Hommage à Olivier Théron
L’Heureux Cyclage a appris avec tristesse le décès le 20 novembre d’Olivier THÉRON, membre de Vélorution Toulouse et ancien administrateur de L’Heureux Cyclage. Ses prises de positions sans concession et son franc-parlé resteront dans nos mémoires, tout comme sa générosité et son soutien sans faille au mouvement vélorutionnaire.
Voici un message de Vélorution Toulouse :
Olivier est parti.....
Il était pour nous :
un ami, un compagnon, comme un frère, quelqu’un qui a tout donné,
un fou du vélo, un révolutionnaire, anarchiste, un adepte de vérité, de justice, de liberté,
un fondateur, un mentor, un instigateur, un enchanteur ou parfois tout le contraire, c’était aussi un grand caractériel....Son chemin n’a pas été sans souffrances.
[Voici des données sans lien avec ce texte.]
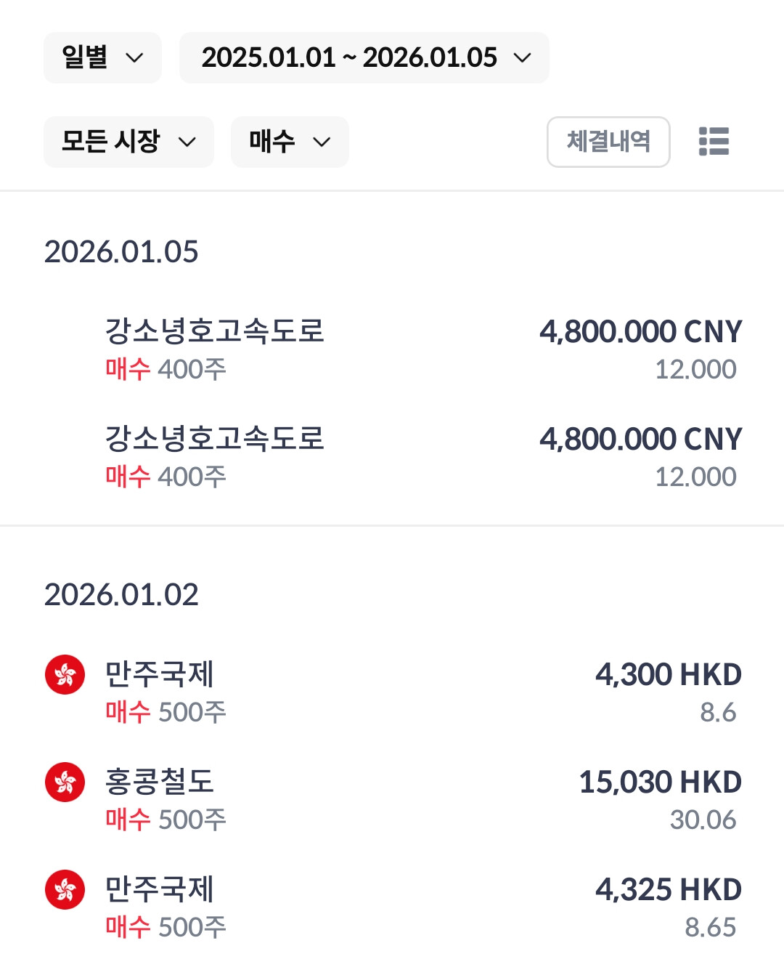Open the second 강소녕호고속도로 trade entry
The height and width of the screenshot is (975, 784).
[x=215, y=439]
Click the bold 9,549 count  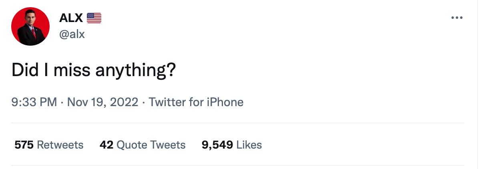[x=217, y=145]
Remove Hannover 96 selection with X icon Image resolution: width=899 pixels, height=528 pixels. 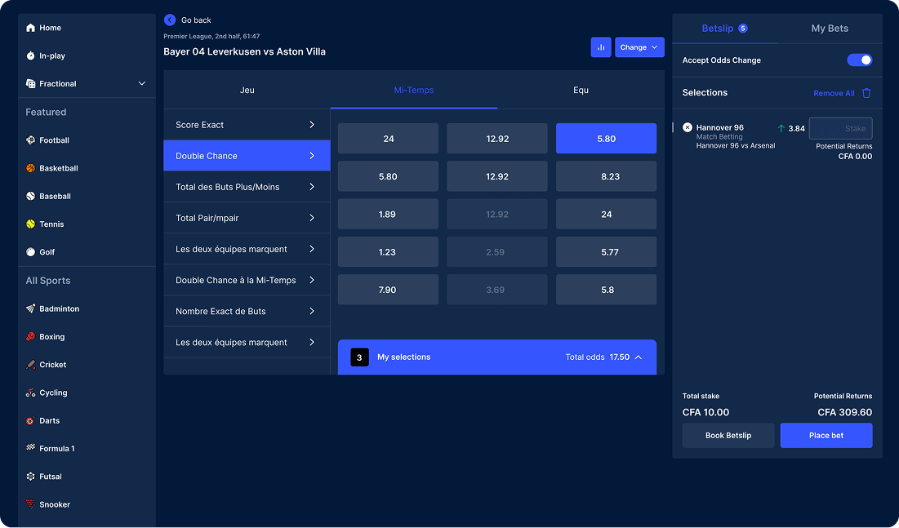688,127
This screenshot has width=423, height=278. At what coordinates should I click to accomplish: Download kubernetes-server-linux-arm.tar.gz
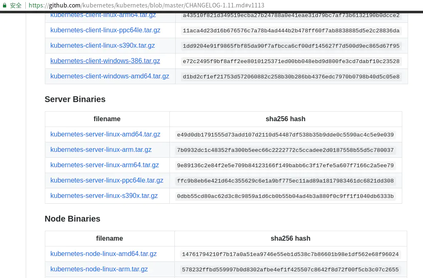(101, 150)
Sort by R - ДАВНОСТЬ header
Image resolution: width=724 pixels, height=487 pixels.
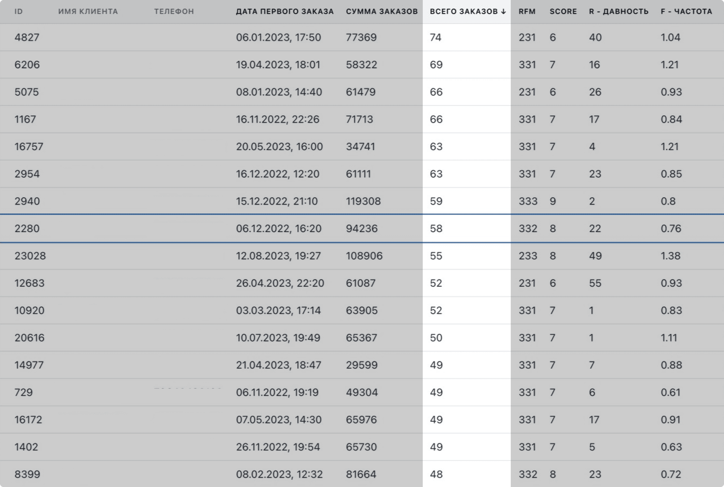(x=618, y=12)
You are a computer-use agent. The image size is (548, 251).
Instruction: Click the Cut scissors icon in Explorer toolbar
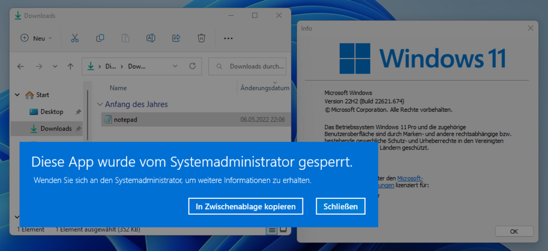tap(75, 38)
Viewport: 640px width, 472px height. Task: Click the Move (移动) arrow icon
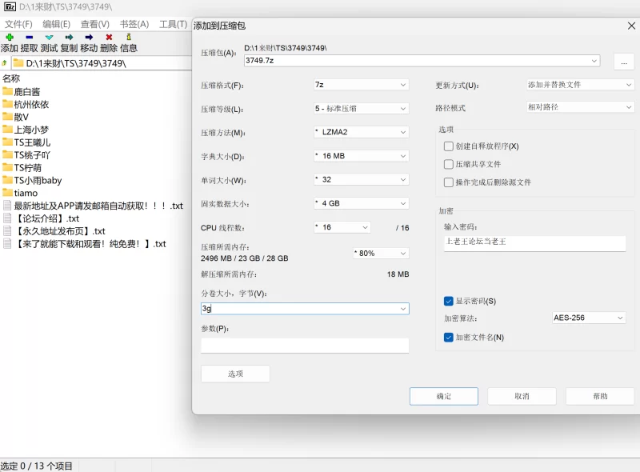point(89,37)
A la fin, dormir ne suffisait plus.
Il voulait partir dans une nouvelle vie...
Nous espérons nous y revoir et nous aimer encore.
Pour le voyage nous lui ferons un vélo.La Vélorution
Nous invitons celles et ceux qui souhaitent se recueillir avec nous à nous rejoindre :
- Dimanche 25/11/18 pour une veillée à 18h30 à La Chapelle, 36 rue Danielle Casanova.
- Lundi 26/11/18 pour les obsèques. Rendez-vous à 13h à l’hôpital Purpan puis cortège à vélo jusqu’au crématorium de Cornebarieu (10km). Crémation à 14h15 puis retour à La Chapelle pour une dernière rencontre autour d’un verre.
- Vendredi 30/11/18 masse critique à la mémoire d’Olivier. Départ à 19h de la place du Capitole.